TODO VA DE MARAVILLA
EDWARD SNWODEN
Edward Snwoden explica por qué la decisión del Tribunal Supremo británico de extraditar a Assange podría sentar un precedente extremadamente peligroso para la profesión del periodismo. Y el denunciante no perdona a todos los “periodistas” que han optado por condenar a Assange, cavando la tumba de su propia profesión.
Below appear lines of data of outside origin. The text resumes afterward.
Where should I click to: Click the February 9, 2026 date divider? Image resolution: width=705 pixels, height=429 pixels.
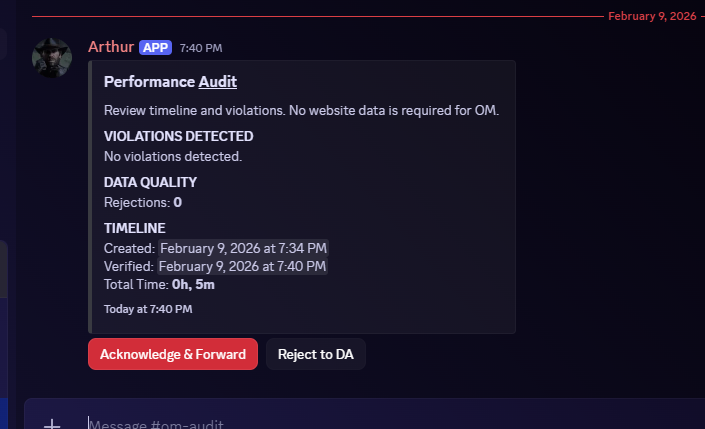coord(650,16)
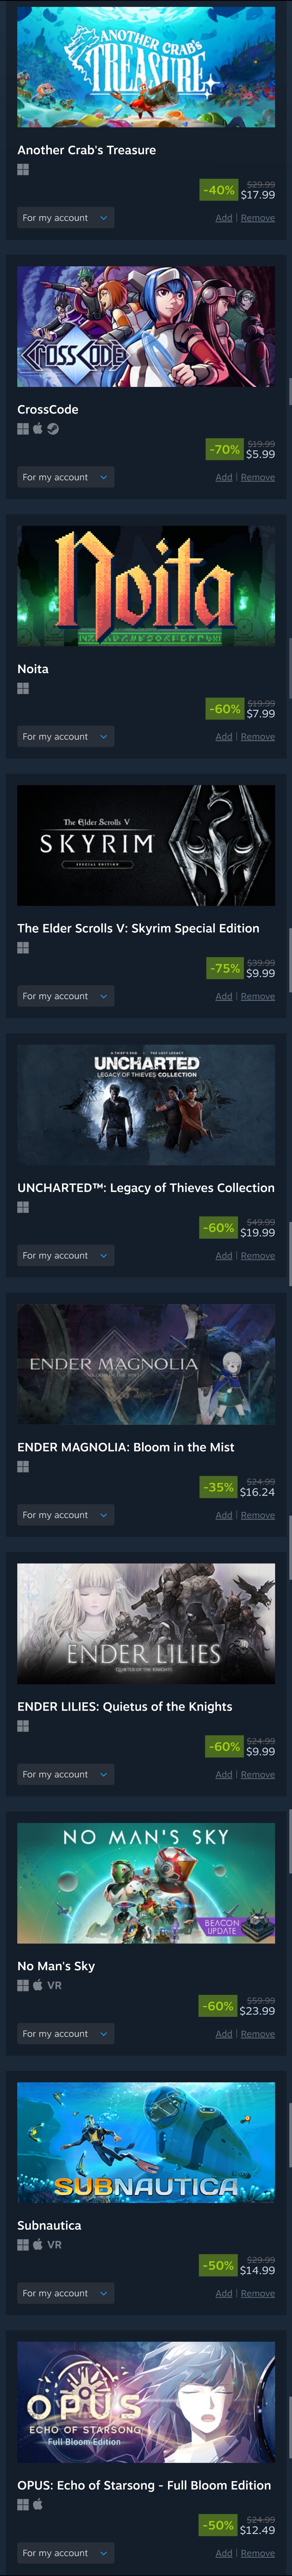Click Add link for No Man's Sky
This screenshot has height=2576, width=292.
tap(224, 2033)
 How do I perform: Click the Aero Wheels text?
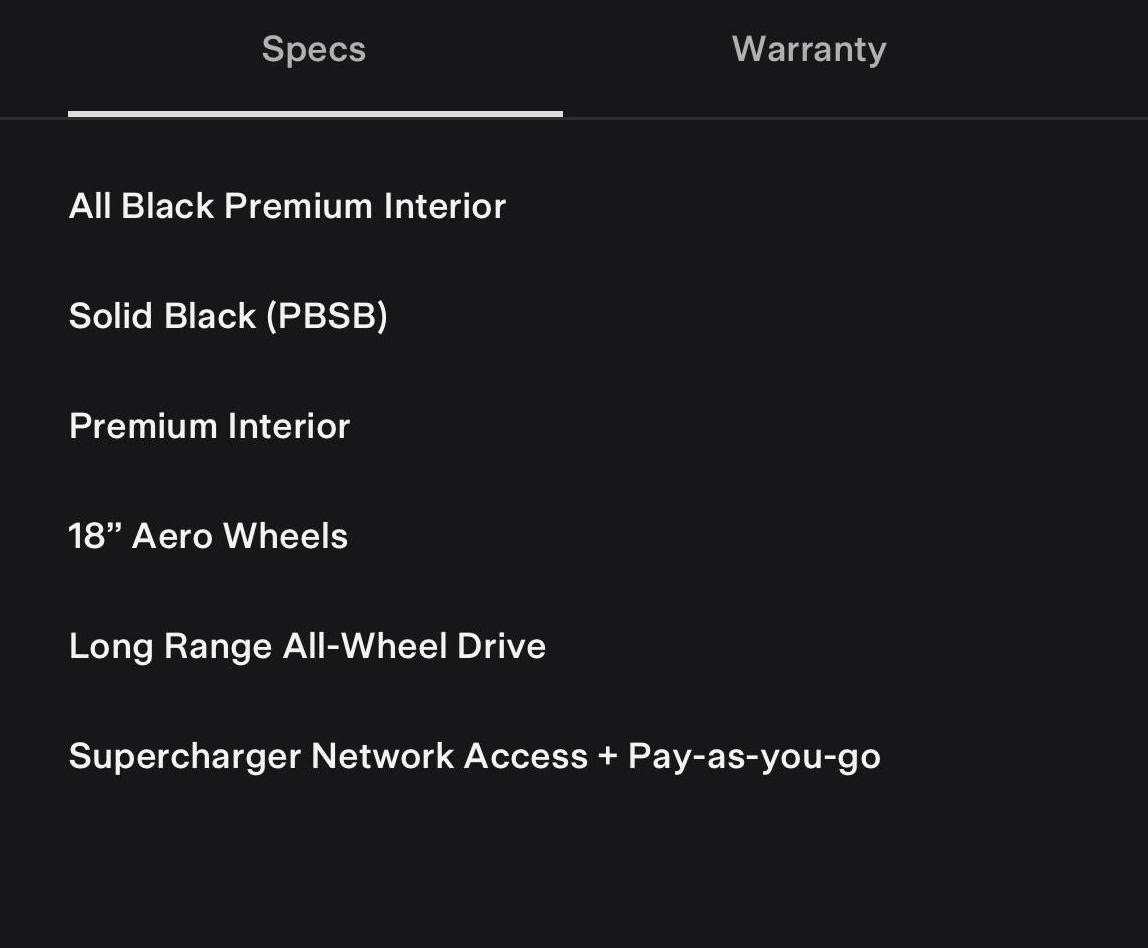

Evangelio, una palabra del inglés antiguo, es un concepto que significa “buenas noticias”. Y es el evangelio lo que ha escaseado al adentrarnos en la temporada navideña. Cada vez que este hecho me deprime, recuerdo que encontrar el mal, la fechoría e incluso el sufrimiento en los titulares, es sólo una señal de que la prensa está haciendo su trabajo. No creo que ninguno de nosotros quiera despertarse por la mañana y leer “¡Todo va de maravilla!” sobre nuestro cóctel de ponche de huevo, aunque incluso si lo hacemos, sabemos que un titular así es sólo una indicación de todo lo que no se informa.
Al entrar en esta
época navideña, me siento acosado por extraños sentimientos religiosos; digo
extraños porque no soy muy creyente, ni en Dios, ni en los gobiernos, ni en las
instituciones en general. Trato de reservar mi fe para las personas y los
principios, pero eso puede llevar a algunos años de escasez en el
apaciguamiento de la sed espiritual. Puedo encontrar una forma de atribuir mis
impulsos al ritualismo del Covid-19 –las abluciones de desinfección y
enmascaramiento, el aislamiento penitente, el ¿qué significa todo esto? que
surge de la confrontación con la impotencia y el capricho de la enfermedad–,
pero una fuente más convincente podría ser la novedad de la paternidad: siendo
la religión un sustituto de la tradición en general, me pregunto: ¿qué voy a
dejar a mi hijo? ¿Qué herencia intelectual y emocional?
Junto con las
“buenas noticias”, he estado pensando en la “mala fe”, una frase que siempre me
recuerda el chiste de Thomas Pynchon, en el que todo lo malo se convierte en un
balneario alemán: Bad Kissingen, Bad Kreuznach, Baden-Baden… Bad Karma.
Conocía la frase
sobre todo por su cosecha jurídica, pero empecé a notar que se aplicaba cada
vez más a la política durante los ciclos de la historia de Bush-Obama: los
republicanos siempre estaban “negociando de mala fe”, u “operando de mala fe”,
y sólo empeoró después de eso: la frase se hizo más frecuente una vez que Trump
asumió el cargo. Así que me sorprendió descubrir que “mala fe” tiene raíces
mucho más profundas que nuestro derecho consuetudinario: male fides, del latín.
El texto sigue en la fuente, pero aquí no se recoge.